##### Records to process #####
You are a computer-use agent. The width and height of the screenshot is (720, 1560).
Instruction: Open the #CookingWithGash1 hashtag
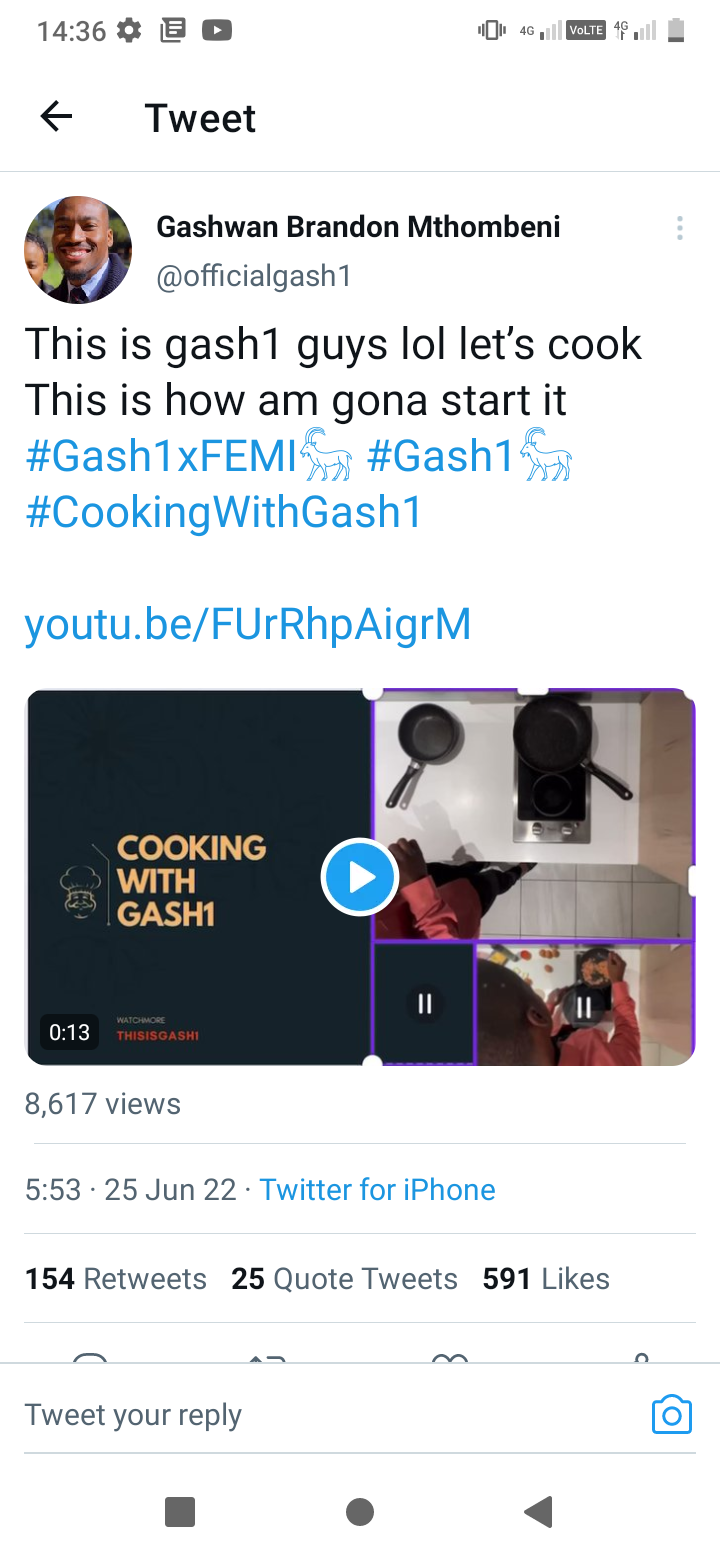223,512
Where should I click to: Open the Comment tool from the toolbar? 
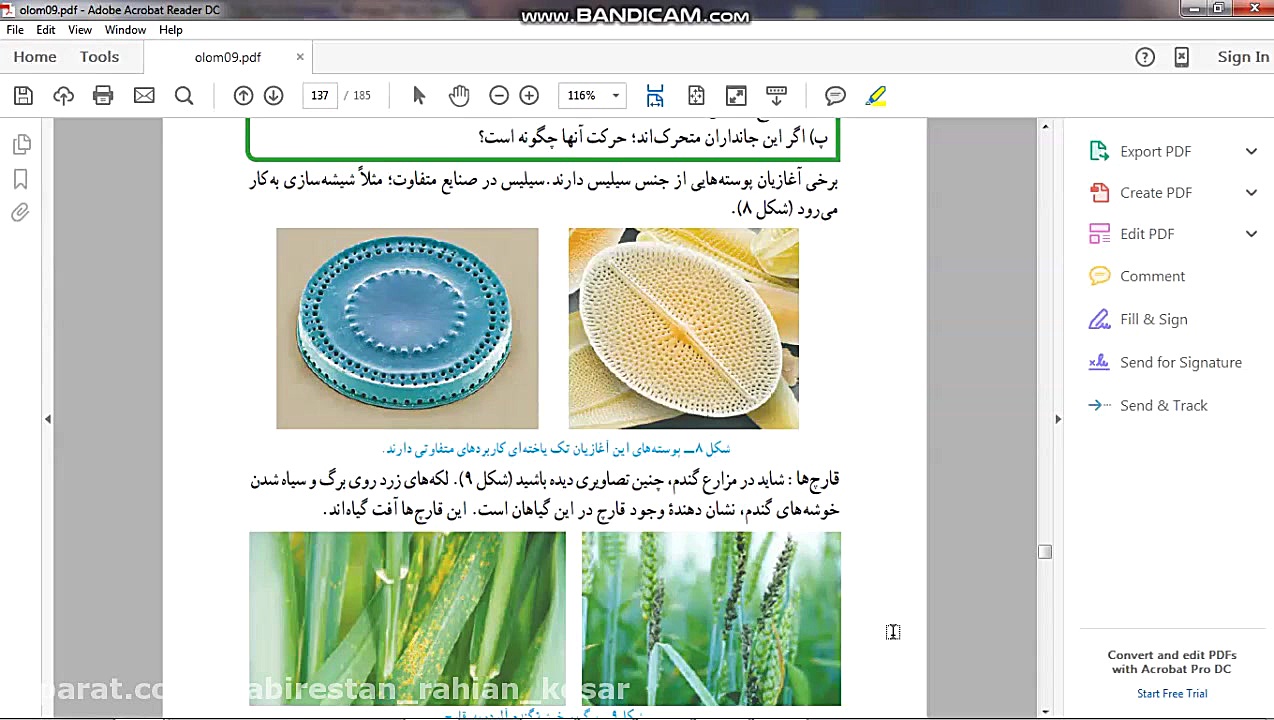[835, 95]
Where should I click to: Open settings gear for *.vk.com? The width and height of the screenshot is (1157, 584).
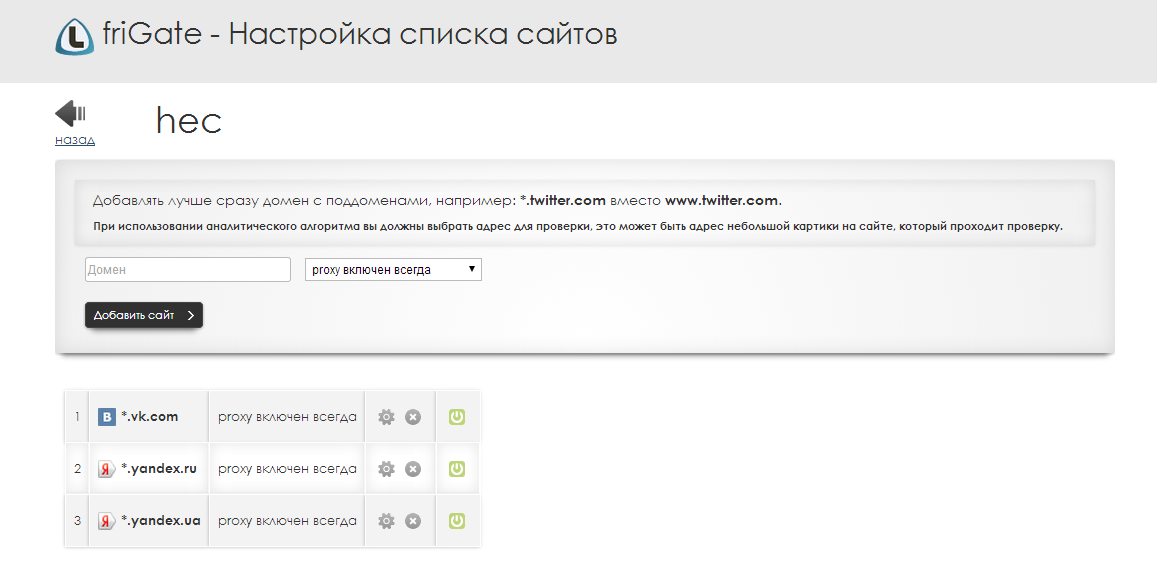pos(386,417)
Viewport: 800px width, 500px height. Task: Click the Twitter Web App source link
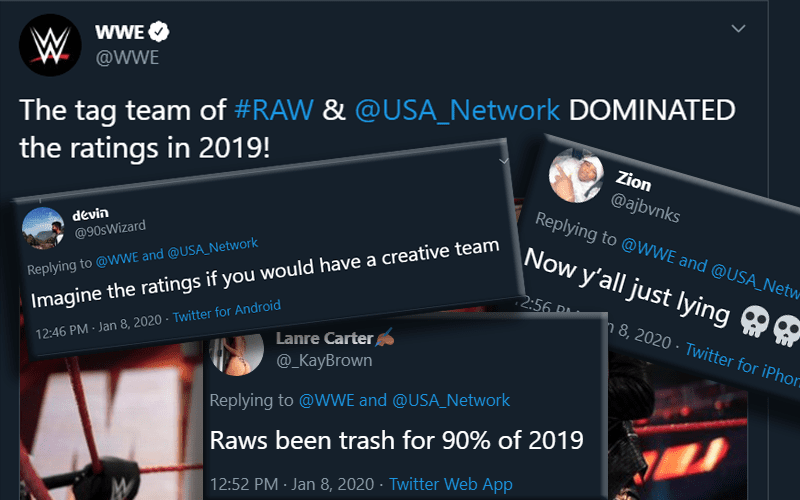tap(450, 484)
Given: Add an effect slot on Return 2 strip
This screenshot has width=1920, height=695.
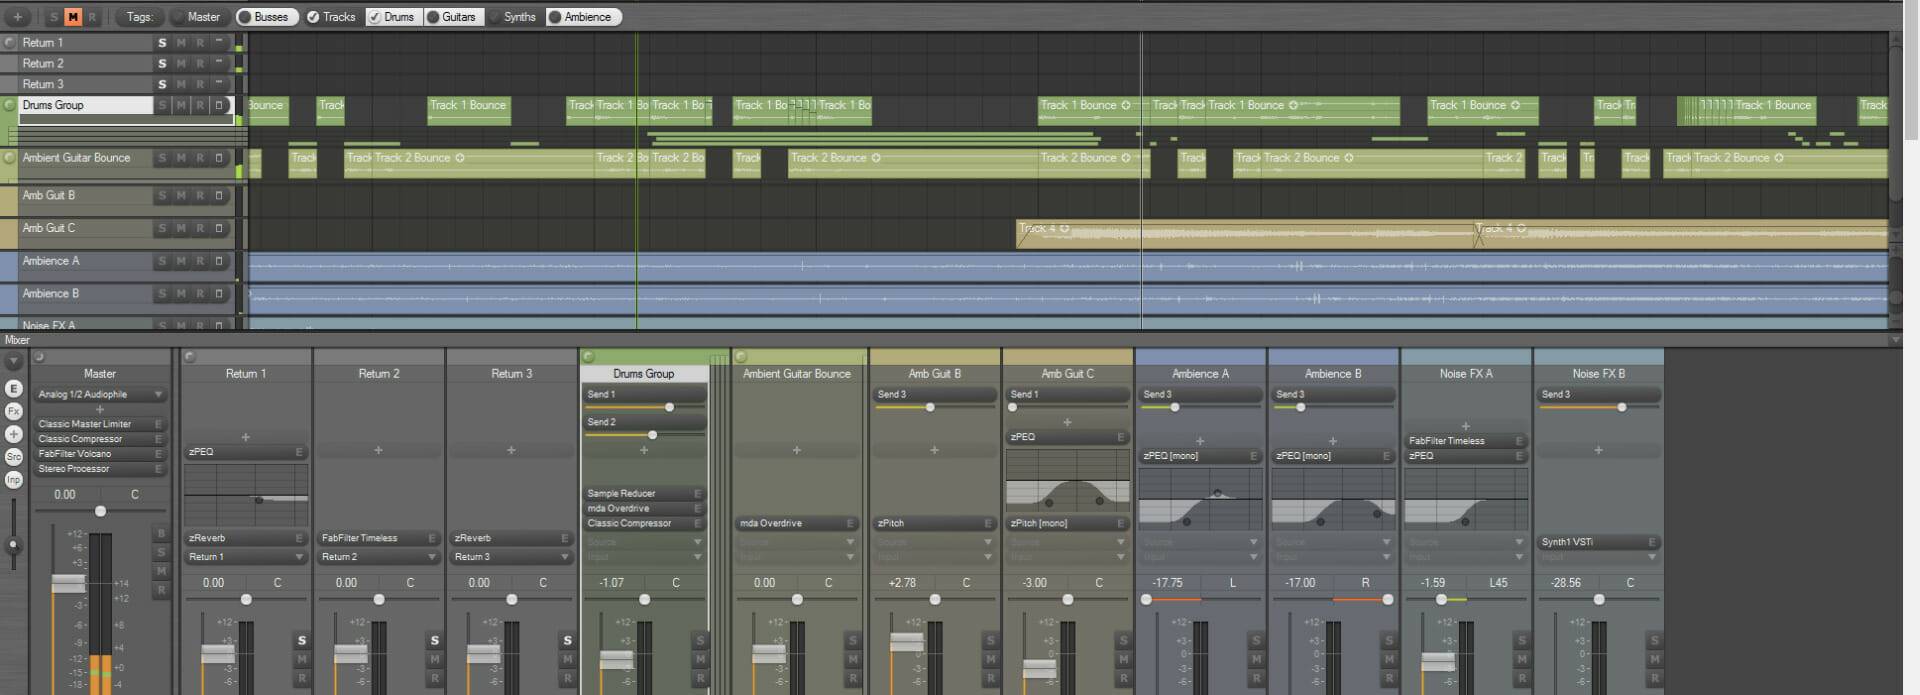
#####
##### Records to process #####
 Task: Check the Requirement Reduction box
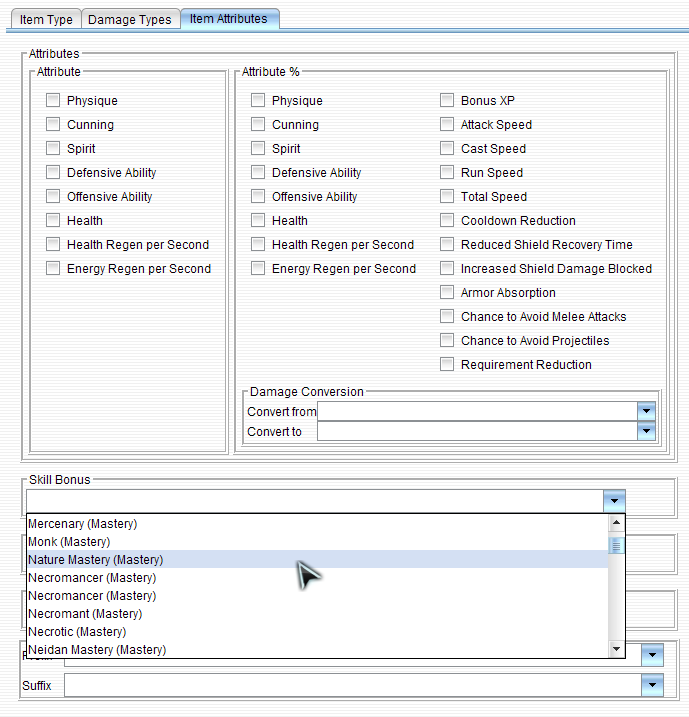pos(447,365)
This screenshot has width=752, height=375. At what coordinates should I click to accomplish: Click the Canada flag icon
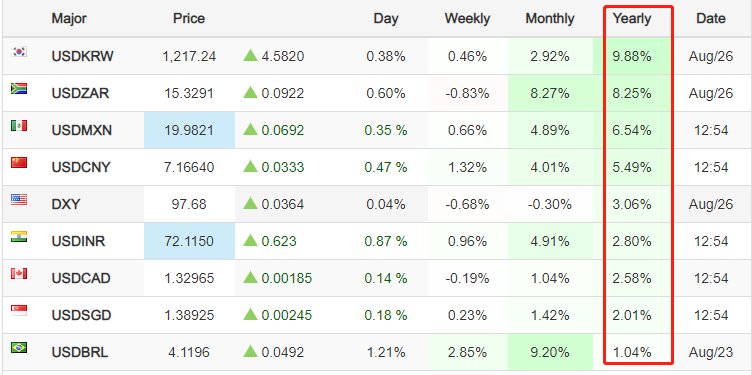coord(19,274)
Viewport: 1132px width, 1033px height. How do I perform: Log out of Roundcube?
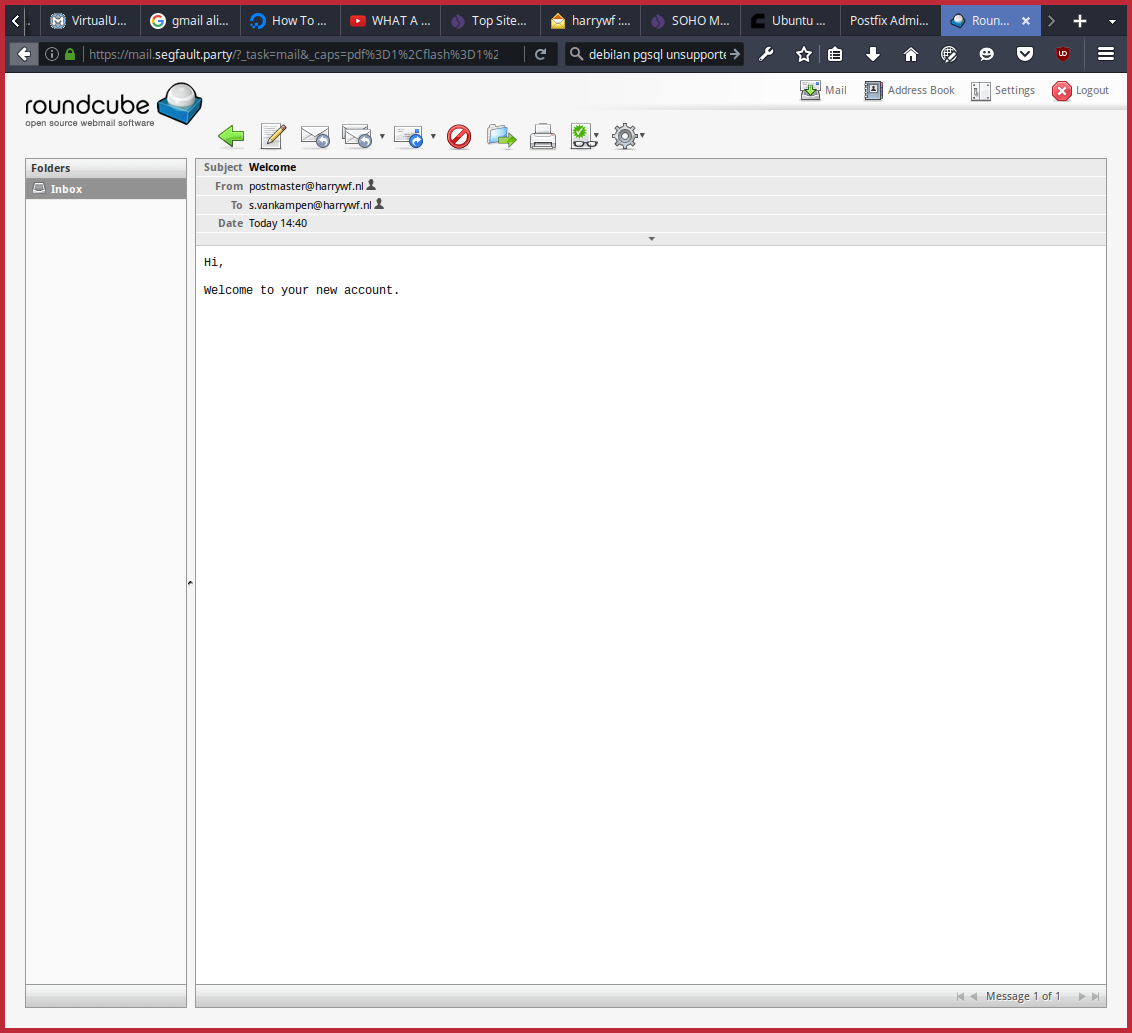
#####
##### Records to process #####
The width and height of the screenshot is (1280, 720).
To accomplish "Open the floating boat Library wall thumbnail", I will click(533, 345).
#####
*What the exercise asks:* From the records above, transcribe only the stretch from the line with "Where should I click to: Open the" through the line with "This screenshot has width=1920, height=695.", keeping both ends. Omit pictures.

*Task response:*
Where should I click to: Open the Comment tool from the toolbar? 
[835, 95]
Where should I click to: Open settings gear for *.vk.com? The width and height of the screenshot is (1157, 584).
pos(386,417)
Viewport: 800px width, 500px height. Task: Click the Twitter Web App source link
tap(450, 484)
Given: Add an effect slot on Return 2 strip
This screenshot has width=1920, height=695.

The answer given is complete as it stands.